Brief: Reproduce the records word for word from the line that contains "Click the red 20 Pieces badge" through the end of the records, including both the first and the last line. Leave the pictures out of your answer.

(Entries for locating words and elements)
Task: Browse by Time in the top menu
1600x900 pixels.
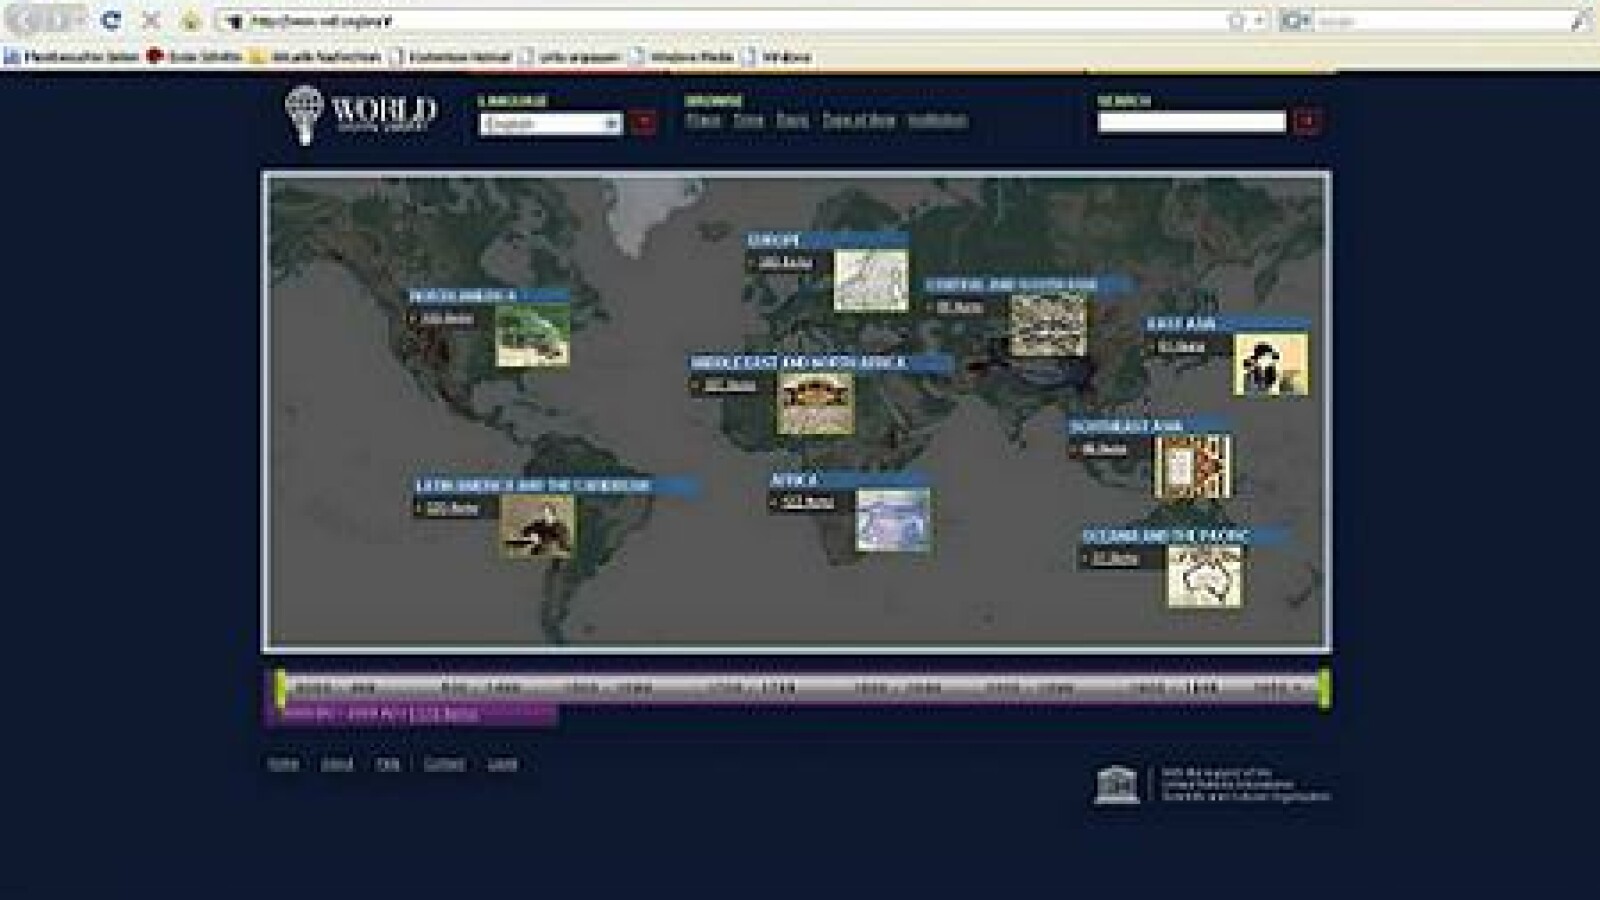Action: (748, 120)

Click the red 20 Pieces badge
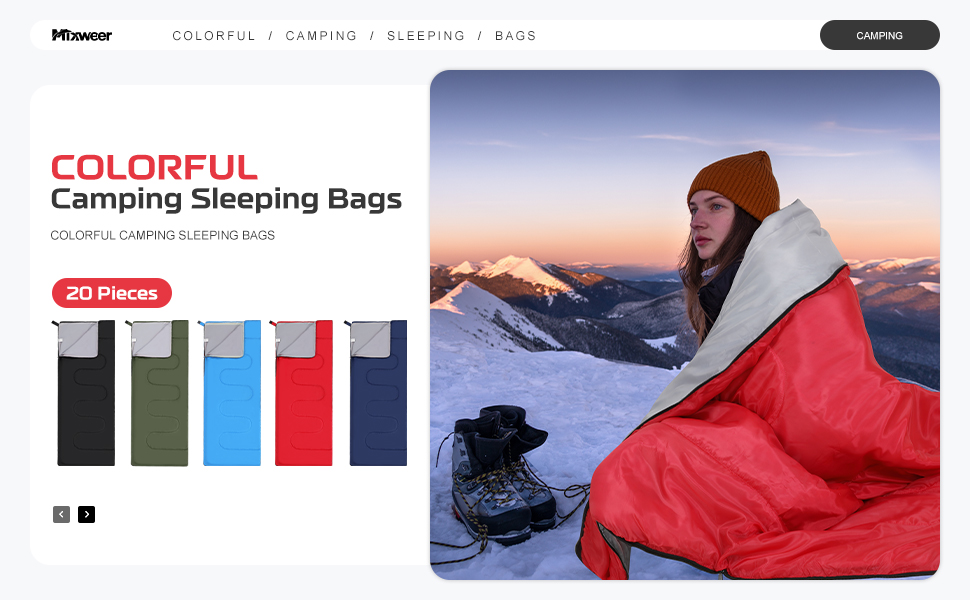coord(112,293)
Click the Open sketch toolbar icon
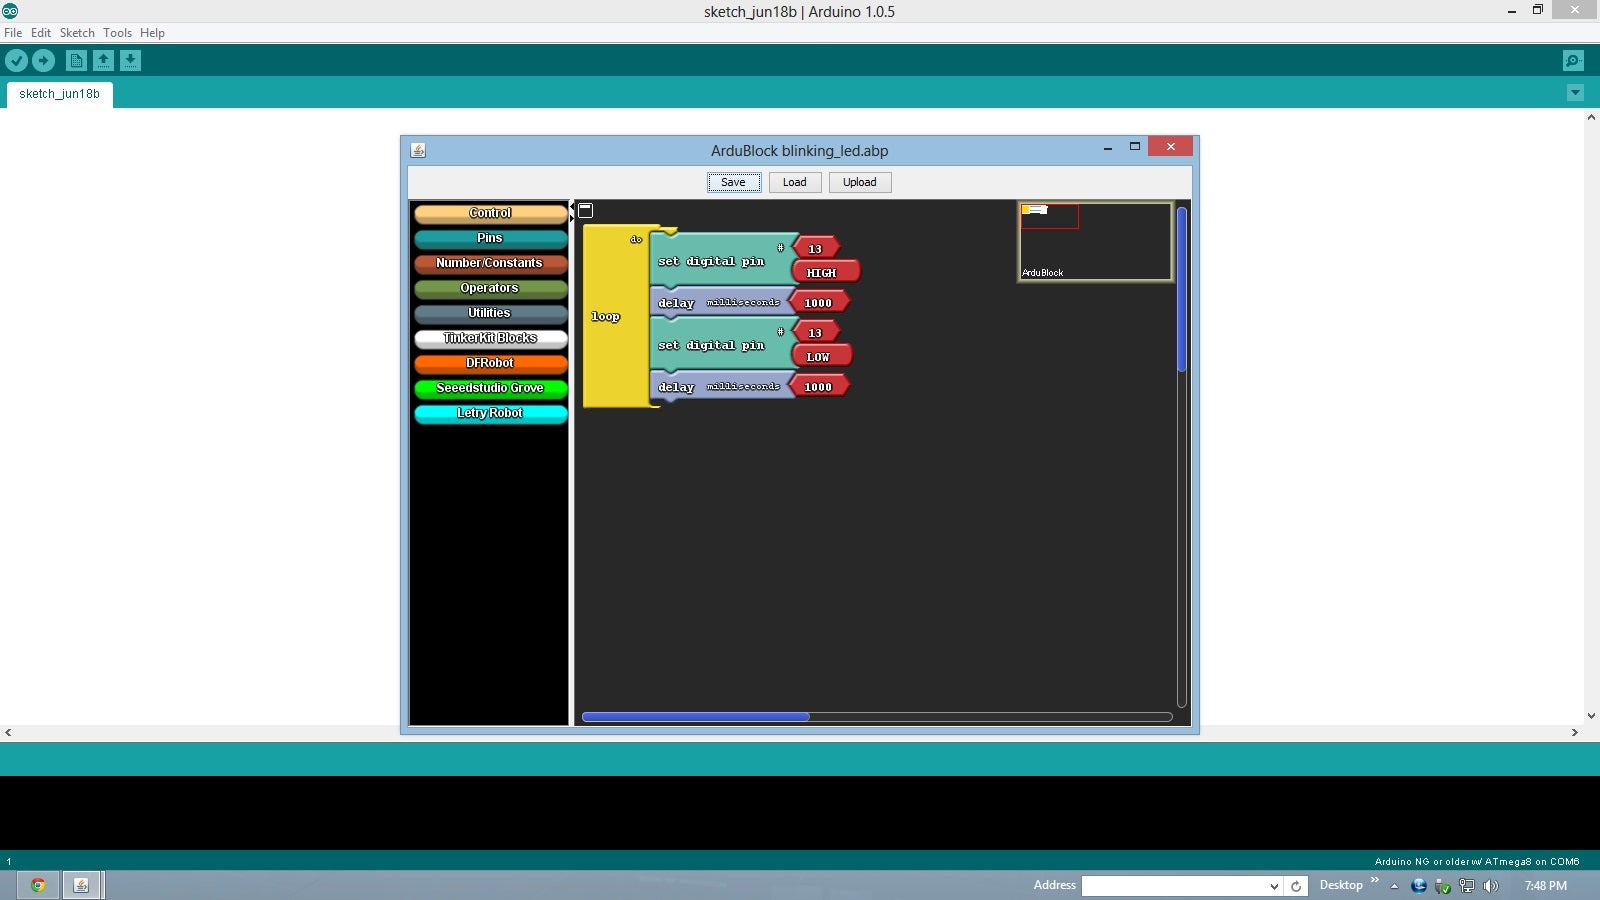Image resolution: width=1600 pixels, height=900 pixels. (104, 60)
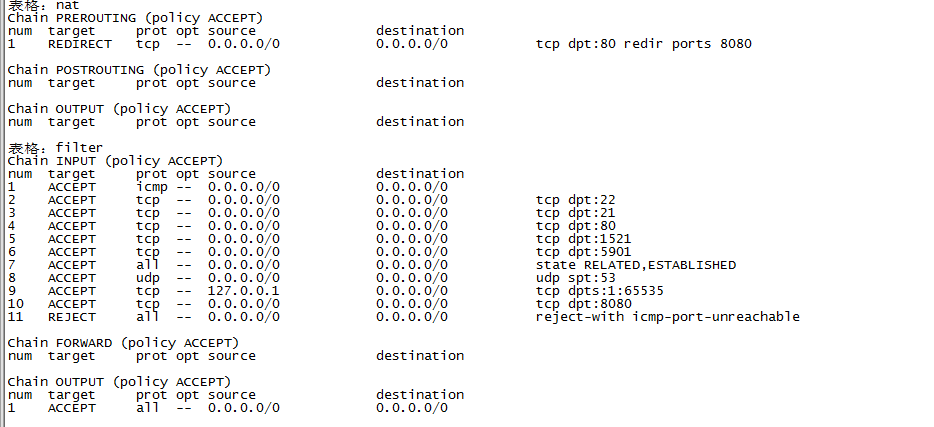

Result of this task:
Click the red 20 Pieces badge
coord(112,293)
Click the Open sketch toolbar icon
Image resolution: width=1600 pixels, height=900 pixels. (104, 60)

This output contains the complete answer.